Problem statement
Copy the items from the line with "You are a computer-use agent." through the end of the items, swapping "agent" for "assistant" and leaving everything else unchanged. Omit the pictures from your answer.

Entries
»»

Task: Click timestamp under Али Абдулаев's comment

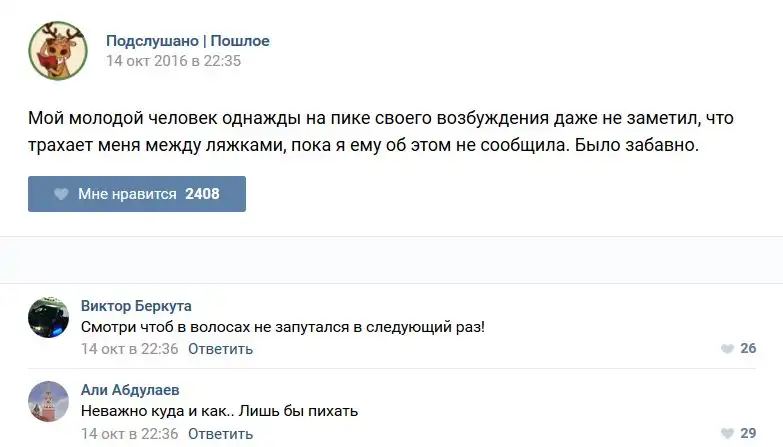Action: pyautogui.click(x=129, y=434)
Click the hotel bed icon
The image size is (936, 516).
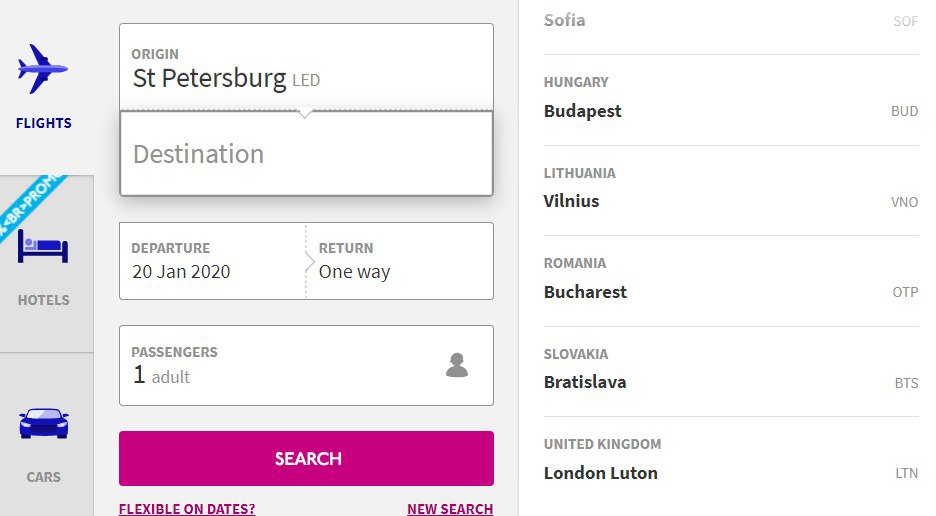coord(43,247)
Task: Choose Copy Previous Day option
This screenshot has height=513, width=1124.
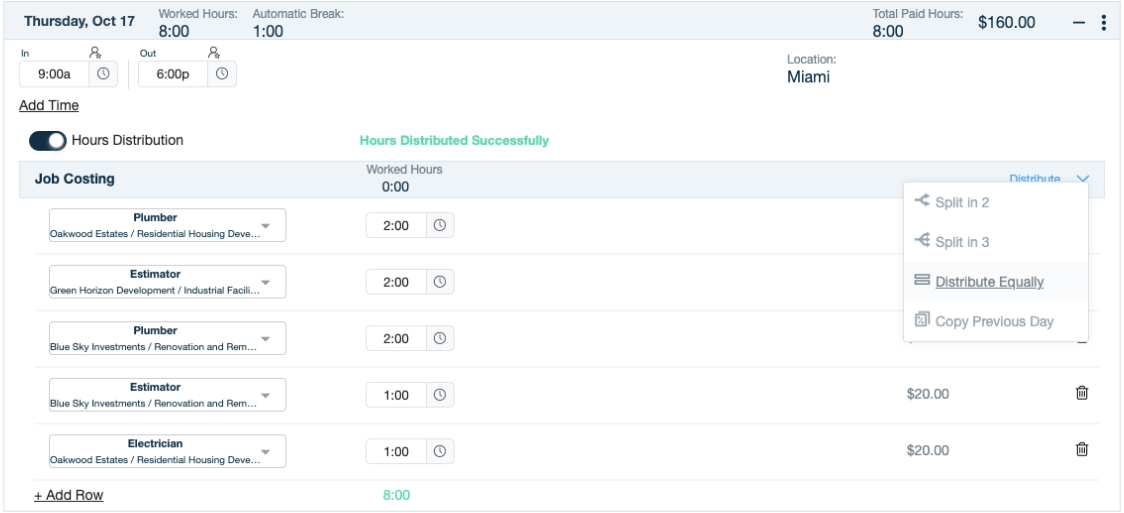Action: coord(996,321)
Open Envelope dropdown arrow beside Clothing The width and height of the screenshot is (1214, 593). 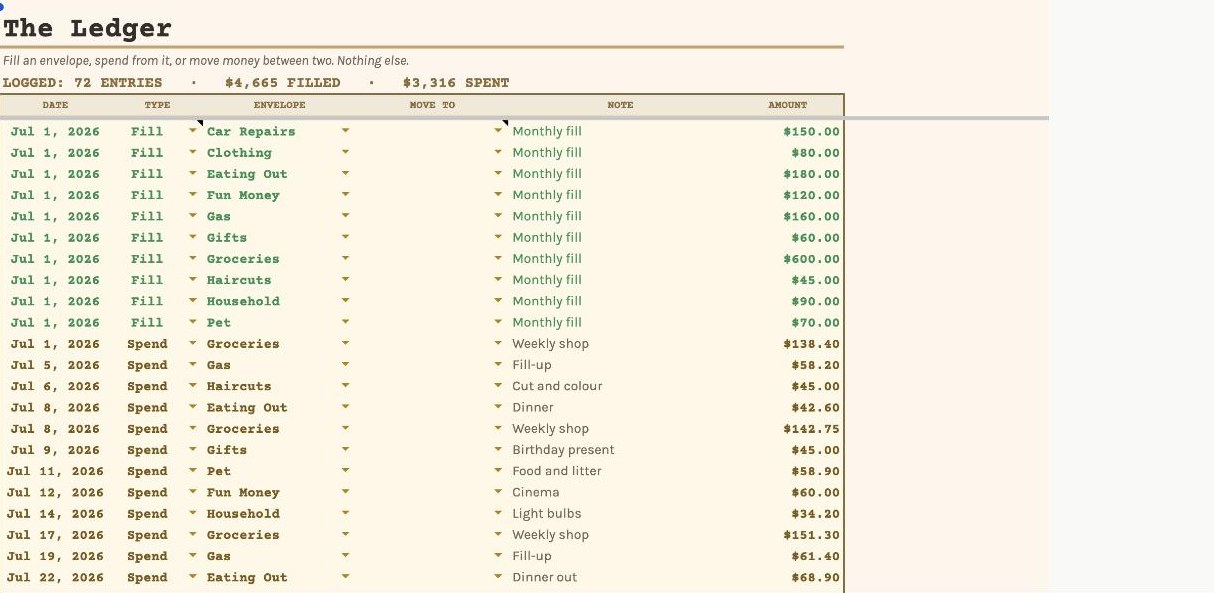(x=346, y=152)
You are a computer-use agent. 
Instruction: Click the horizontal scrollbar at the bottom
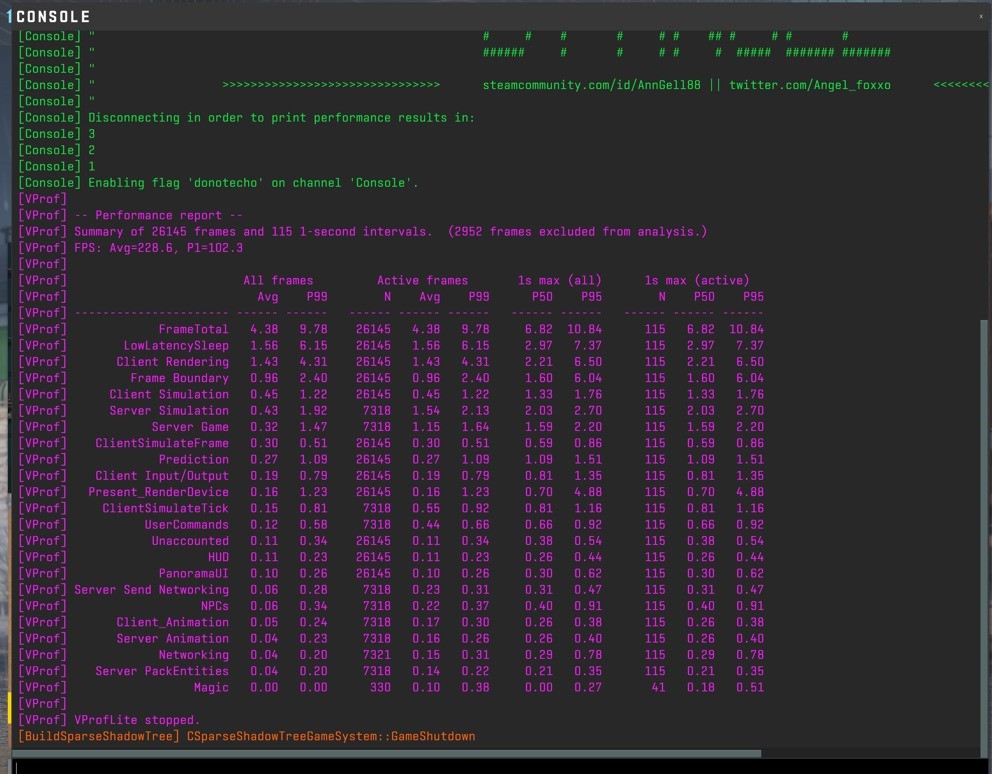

««

Answer below
You are a computer-use assistant. 
Instruction: Click the horizontal scrollbar at the bottom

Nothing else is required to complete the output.